Pre-generated completion scripts for bash, zsh, and fish live under crates/tensor-wasm-cli/completions/. That directory's README.md covers per-OS install paths (system-wide vs per-user, Linux vs macOS, the zsh $fpath story, and the fish ~/.config/fish/completions/ convention).

Short version:

Shell	File	Install path (per-user)
bash	`crates/tensor-wasm-cli/completions/tensor-wasm.bash`	`~/.local/share/bash-completion/completions/tensor-wasm`
zsh	`crates/tensor-wasm-cli/completions/_tensor-wasm`	`~/.zsh/completions/_tensor-wasm` (on `$fpath`)
fish	`crates/tensor-wasm-cli/completions/tensor-wasm.fish`	`~/.config/fish/completions/tensor-wasm.fish`

Regenerate after any clap-flag change with tensor-wasm completions <shell> --out-dir crates/tensor-wasm-cli/completions.

Man pages

Pre-generated .1 man pages live under crates/tensor-wasm-cli/man/:

tensor-wasm.1 — root command + global flags
tensor-wasm-run.1, tensor-wasm-deploy.1, tensor-wasm-invoke.1, tensor-wasm-bench.1, tensor-wasm-snapshot.1, tensor-wasm-serve.1, tensor-wasm-metrics.1, tensor-wasm-observe.1, tensor-wasm-completions.1, tensor-wasm-man.1 — one per top-level subcommand

The man --out-dir generator walks the clap command tree, so it also emits a tensor-wasm-kernel.1 page for the kernel subcommand; that page is not yet committed under crates/tensor-wasm-cli/man/, so re-running the regeneration command below will add it on the next pass.

That directory's README.md covers per-OS install paths (Linux man-db, macOS, WSL on Windows) and the mandb reindex step.

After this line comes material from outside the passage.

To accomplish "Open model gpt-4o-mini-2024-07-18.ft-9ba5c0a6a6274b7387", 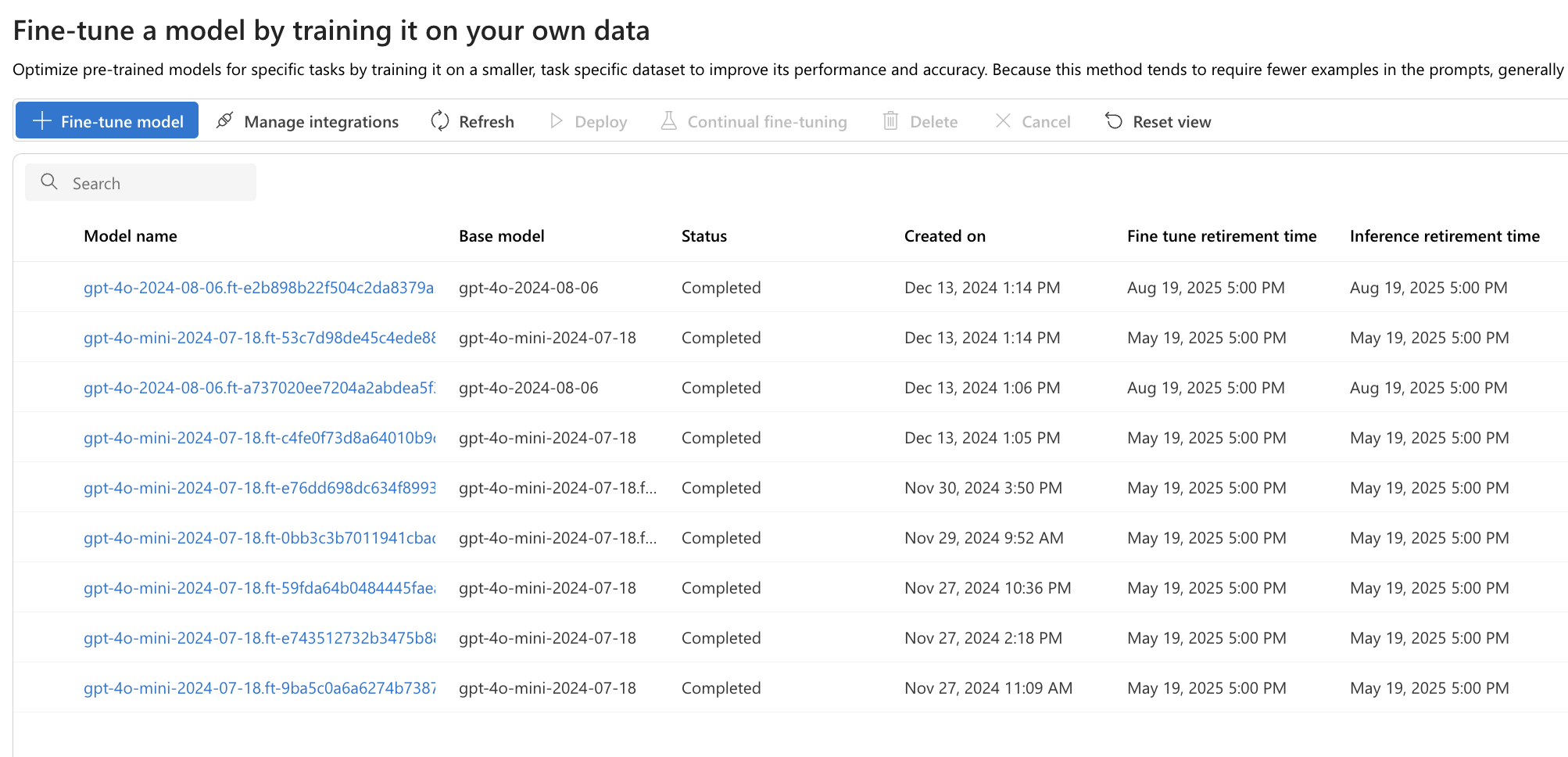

Regenerate after any clap-flag change with tensor-wasm man --out-dir crates/tensor-wasm-cli/man.

Cross-references

BUILD.md — workspace build matrix and feature flags (the CLI is part of cargo build --workspace).
API.md — REST surface that tensor-wasm deploy / invoke / metrics target.
AUTO-OFFLOAD.md — JIT path triggered by tensor-wasm run and tensor-wasm bench when a guest is auto-offload-eligible.

Stability

The CLI surface — subcommand names, required positional arguments, and the long-form flags listed above — is considered stable for the v0.1 release window. Short-form flag aliases and the machine-readable output format (the --output json envelopes) are not yet stable.